揭秘大脑发育中神经回路如何正确连接,中国学者获国际神经生物学奖,将回国加入西湖大学
生物世界·2025-11-01 03:05

Core Insights - The article highlights the significance of neurobiology research in enhancing human understanding of brain and nervous system functions, indicating that breakthroughs in this field are expected in the coming decades [2][4]. Group 1: Award Announcement - The Eppendorf & Science Neurobiology Prize for 2025 has been awarded to Dr. Lü Cheng, marking the second time this award has been given to a Chinese scholar since its establishment in 2002 [4][7]. Group 2: Research Contributions - Dr.
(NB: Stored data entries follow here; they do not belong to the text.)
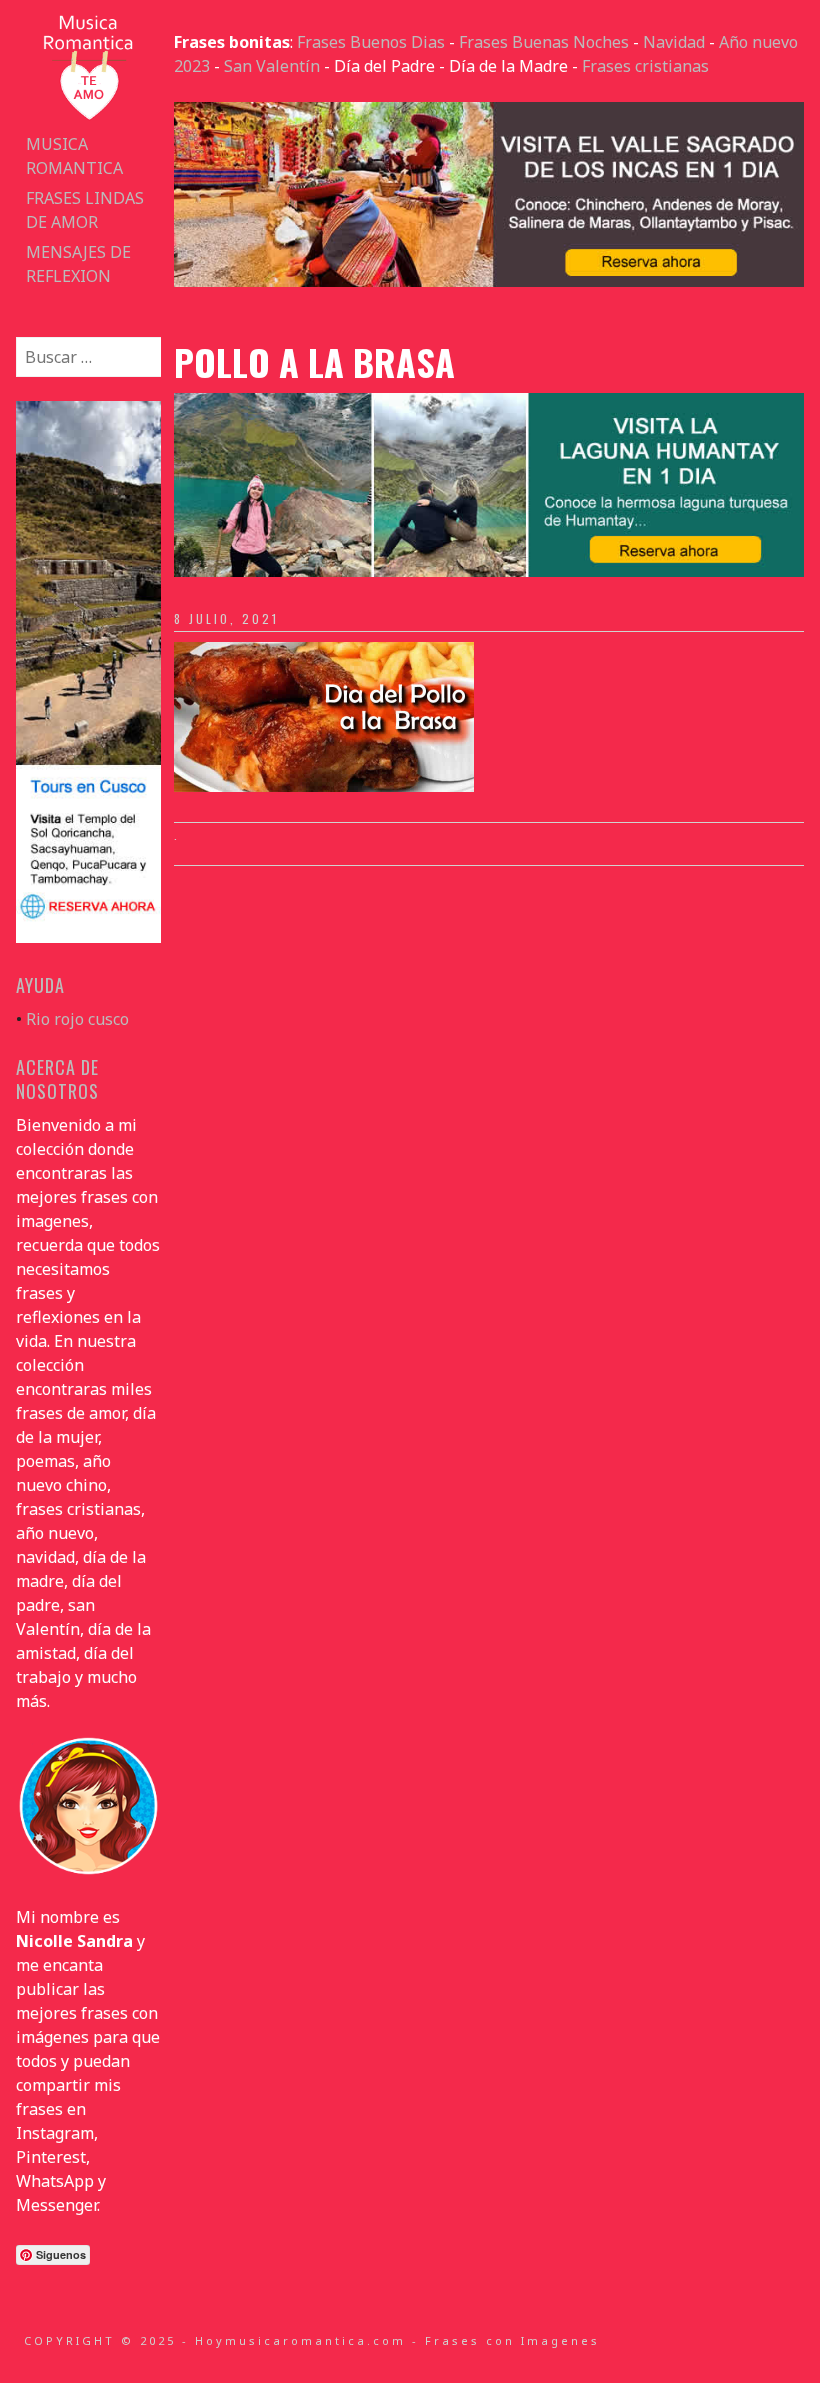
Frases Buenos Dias (371, 42)
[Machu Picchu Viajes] (489, 281)
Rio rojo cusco (77, 1019)
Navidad (674, 42)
Lü Cheng's award-winning research focuses on the assembly of brain neural circuits, particularly in fruit flies, and includes a study published in Science that reveals how olfactory circuits simplify synaptic partner matching through a "dimensionality reduction" strategy [9][21]. - The research demonstrates that the olfactory circuit in fruit flies reduces the complexity of synaptic pairing from three-dimensional space to a one-dimensional linear search, providing key evidence for universal principles in neural circuit development [9][21]. Group 3: Methodology and Findings - The research team developed a technique to specifically label different types of neurons, allowing them to track individual neuron changes throughout development, revealing that all neurons initially extend their dendrites to the surface of the antennal lobe [14][15]. - Each type of olfactory receptor neuron (ORN) follows a specific arc-like trajectory on the surface, ensuring that they only search for their correct synaptic partners in a defined area, significantly improving the accuracy and efficiency of synaptic pairing [17][18]. - Genetic manipulation experiments confirmed that altering the ORN axon trajectories led to a significant decrease in pairing accuracy, validating the proposed model [20]. Group 4: Broader Implications - The findings extend beyond the fruit fly olfactory system, offering insights into the fundamental principles of neural system development and how the brain constructs complex functions [21]. - The "dimensionality reduction" strategy identified in the research may serve as a universal approach in nature for solving complex problems by simplifying decision-making processes, enhancing system robustness and accuracy [22].